Voltámos ao ponto de partida? Não necessariamente! O veto do Presidente da República é revelador de que a regulamentação da lei da Gestação de Substituição tem de conter todos os elementos necessários a efetiva e concreta aplicação da lei no sistema jurídico português, ou seja, as regras e procedimentos têm de estar bem definidos para que, finalmente, se consiga usufruir desta possibilidade em Portugal.

É preciso clarificar tudo o que respeita à prática, todos os procedimentos, e como tudo vai acontecer. Quem vão ser as entidades e organismos envolvidos no processo, onde vai ser possível fazer o procedimento, e quem são os especialistas de saúde que vão fazer parte deste processo. Tudo! Tudo tem de estar devidamente definido e concretizado.

Parece que o caminho já se encontra trilhado, mas, neste momento, o Governo, em conjunto com as entidades envolvidas no processo, tem de concretizar a aplicação da lei através do aperfeiçoamento da regulamentação e posteriormente criar as condições técnicas e humanas para que o “milagre” aconteça.

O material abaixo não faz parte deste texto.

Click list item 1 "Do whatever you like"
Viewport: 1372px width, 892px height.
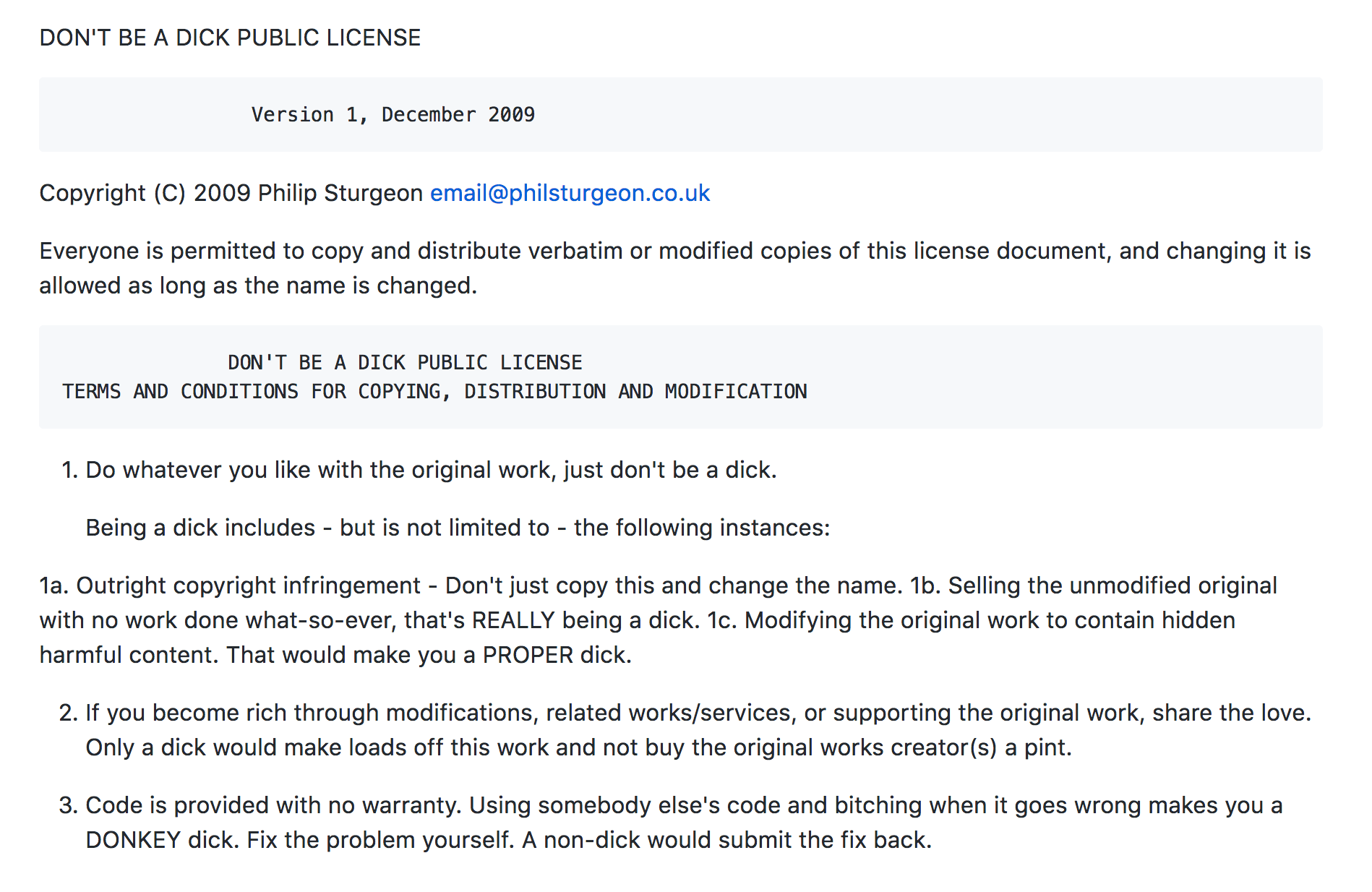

Ultrapassado que se encontra o caminho da criação da LEI, continuamos no túnel da REGULAMENTAÇÃO. O caminho que cria as condições para que a Gestação de Substituição seja uma realidade. A audição das comissões nomeadas para as questões regulamentares é indispensável. A união de esforços fundamental para que no terreno, depois, as leis se possam concretizar na vida das pessoas.

A saga continua!

Este texto de opinião surge da colaboração entre Alexandra Sapateiro, advogada, e a Associação Portuguesa de Fertilidade.